-
Notifications
You must be signed in to change notification settings - Fork 16.3k
Description
Apache Airflow version
3.1.5
If "Other Airflow 3 version" selected, which one?
No response
What happened?
When configuring a celery worker to use the "gevent" pool type, task logs in the frontend UI for task runs will fail to return instead erroring with
Log message source details sources=["Could not read served logs: HTTPConnectionPool(host='{workername}', port=8793): Read timed out. (read timeout=5)"]
Seems to have been caused by moving the worker's log functionality to FastAPI in 3.1.x. Gevent's monkey patching breaks async behavior there. Links/details below.

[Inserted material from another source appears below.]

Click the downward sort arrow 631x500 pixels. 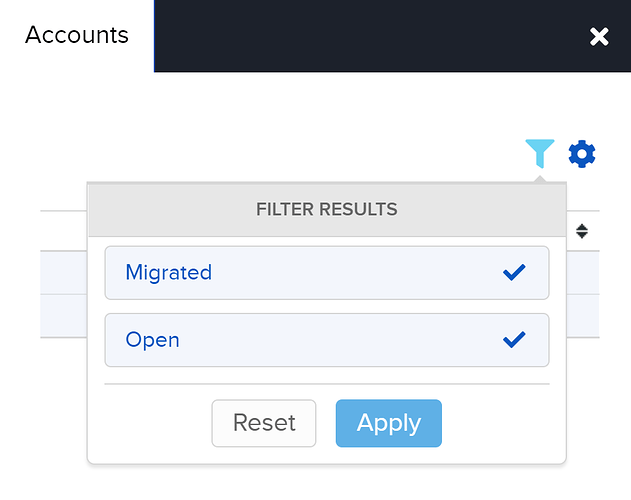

What you think should happen instead?
Logs should successfully return when visiting a task run in the UI.
How to reproduce
- Setup an Airflow site with a single celery worker
- Configure the worker to use the gevent pool type
[celery]
# ... snip ...
pool = gevent
- Run a task on the worker
- Attempt to view the log for the task run in the UI
Operating System
SUSE Linux Enterprise Server 15 SP5
Versions of Apache Airflow Providers
apache-airflow-providers-apache-kafka 1.11.0 pypi_0 pypi
apache-airflow-providers-atlassian-jira 3.3.0 pypi_0 pypi
apache-airflow-providers-celery 3.14.0 pypi_0 pypi
apache-airflow-providers-cncf-kubernetes 10.11.0 pypi_0 pypi
apache-airflow-providers-common-compat 1.10.0 pypi_0 pypi
apache-airflow-providers-common-io 1.7.0 pypi_0 pypi
apache-airflow-providers-common-sql 1.30.0 pypi_0 pypi
apache-airflow-providers-docker 4.5.0 pypi_0 pypi
apache-airflow-providers-elasticsearch 6.4.0 pypi_0 pypi
apache-airflow-providers-fab 3.0.3 pypi_0 pypi
apache-airflow-providers-http 5.6.0 pypi_0 pypi
apache-airflow-providers-influxdb 2.10.0 pypi_0 pypi
apache-airflow-providers-microsoft-mssql 4.4.0 pypi_0 pypi
apache-airflow-providers-microsoft-winrm 3.13.0 pypi_0 pypi
apache-airflow-providers-mysql 6.4.0 pypi_0 pypi
apache-airflow-providers-openlineage 2.9.0 pypi_0 pypi
apache-airflow-providers-opensearch 1.8.0 pypi_0 pypi
apache-airflow-providers-opsgenie 5.10.0 pypi_0 pypi
apache-airflow-providers-postgres 6.5.0 pypi_0 pypi
apache-airflow-providers-smtp 2.4.0 pypi_0 pypi
apache-airflow-providers-ssh 4.2.0 pypi_0 pypi
apache-airflow-providers-standard 1.10.0 pypi_0 pypi
Deployment
Other
Deployment details
We deploy to VMs using a custom built conda-pack'd virtual environment. Deployment is performed using Ansible. Installed a secure environment without internet access.
Anything else?
- I'd be willing to submit a PR if this is within my capabilities, though this feels like a larger architectural decision beyond the reach of a casual PR?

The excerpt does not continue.